Najpierw fundacja otrzymała informację, że papież wie o chorobie 17-latki i pomodli się za nią. Kiedy Kinga o tym usłyszała, poczuła się dużo lepiej. Usiadła samodzielnie na łóżku, co nie zdarzało jej się od dłuższego czasu. Jak mówiła wtedy jej mama, to był "taki mały cud za sprawą papieża".
W ostatnią sobotę z Nuncjatury Apostolskiej w Polsce dotarła do chorej 17-latki kolejna radosna wiadomość. Ojciec święty napisał list specjalnie do niej. Jak mówi Kinga, wspaniałe słowa w nim zawarte są ważniejsze niż nagranie. To bardzo osobista korespondencja.
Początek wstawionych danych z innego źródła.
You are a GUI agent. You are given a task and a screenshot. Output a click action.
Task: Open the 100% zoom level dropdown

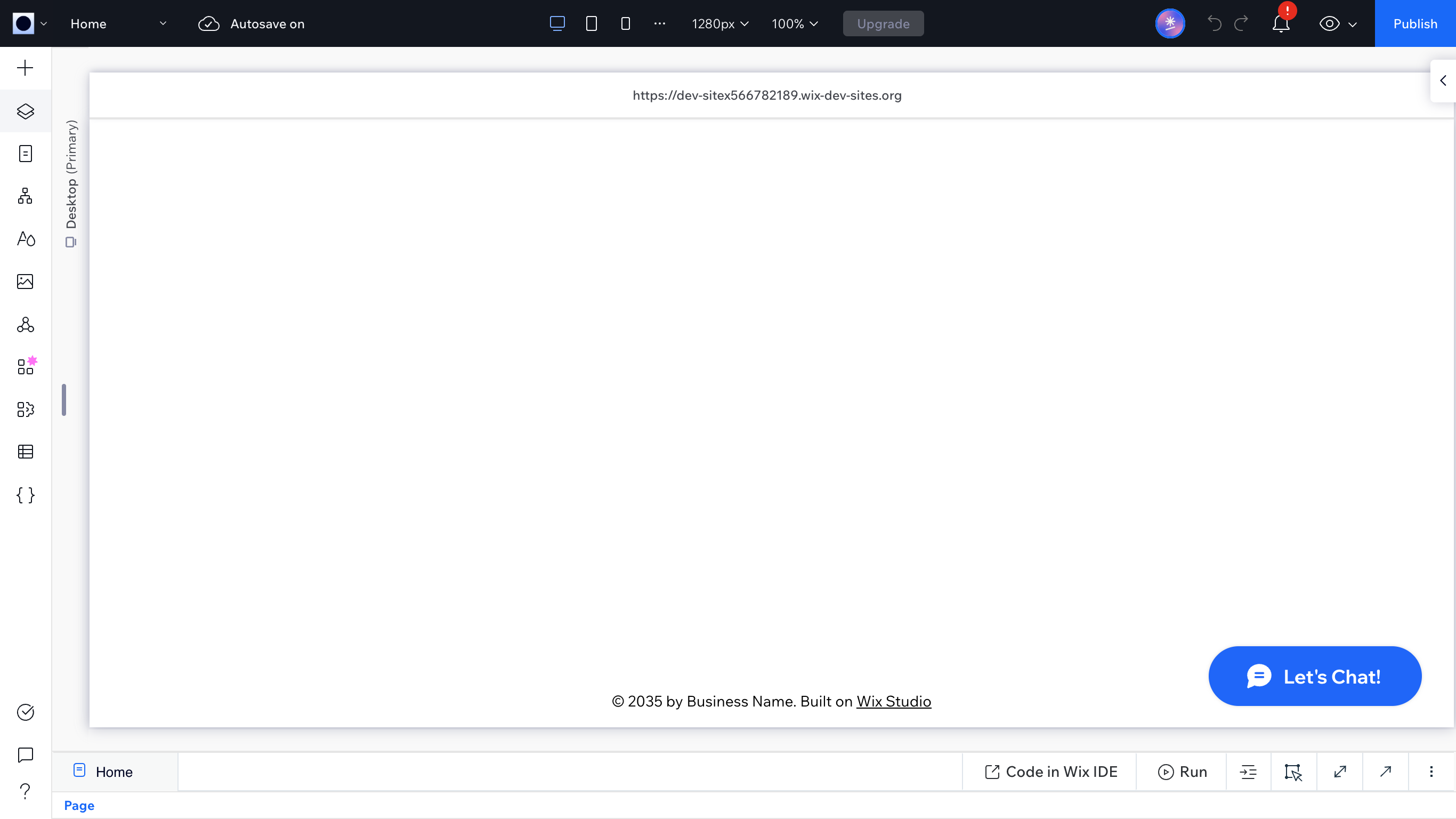[x=794, y=24]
Wiadomo jedynie, że papież poprosił Kingę, by pamiętała o Jezusie, który "doskonale wie, co to jest cierpienie i dlatego zawsze będzie przy niej". Ojciec święty dodał też, że gdy się modli, zawsze ma Kingę w sercu.
Prawdopodobnie ojciec św. otrzymuje tysiące podobnych próśb i jestem pewien, że pochyla się nad każdą z nich. I zdecydowanie nie robi tego z powodu nadmiaru wolnego czasu. Papież Franciszek od początku swojego pontyfikatu konsekwentnie otacza szczególną troską wszystkich cierpiących. Przypomina: "Chrystus troszczy się o każdego z nich, dzieli ich ból i otwiera serce na nadzieję". Ojciec św. apeluje o naśladowanie postawy Jezusa, a jego słowa idą w parze z działaniem. Często spotyka się z chorymi i niepełnosprawnymi. Rozmawia, pociesza, zapewnia o modlitwie. Całuje stopy cierpiących na AIDS albo tuli do siebie człowieka o twarzy zniekształconej ciężką chorobą. Pisze też list do chorej na nowotwór 17-latki z Polski, spełniając jej marzenie.
Postawa papieża stoi w wyraźnej kontrze do trendów dzisiejszego świata, w którym niemal wyłącznie promowany jest człowiek zdrowy, wysportowany, szczupły i ładny. Dla pozostałych nie ma miejsca. Wystarczy posłuchać rodziców niepełnosprawnych dzieci walczących nie tak dawno w Sejmie o godność swoją i najbliższych. Za przykład może posłużyć też polskie ustawodawstwo, które m.in. zezwala na mordowanie dzieci z zespołem Downa jeszcze przed ich narodzeniem. A papież Franciszek przypomina: "Krzyż Chrystusa uczy nas patrzeć na bliźniego zawsze z miłosierdziem i miłością, zwłaszcza na tych, którzy cierpią i potrzebują pomocy".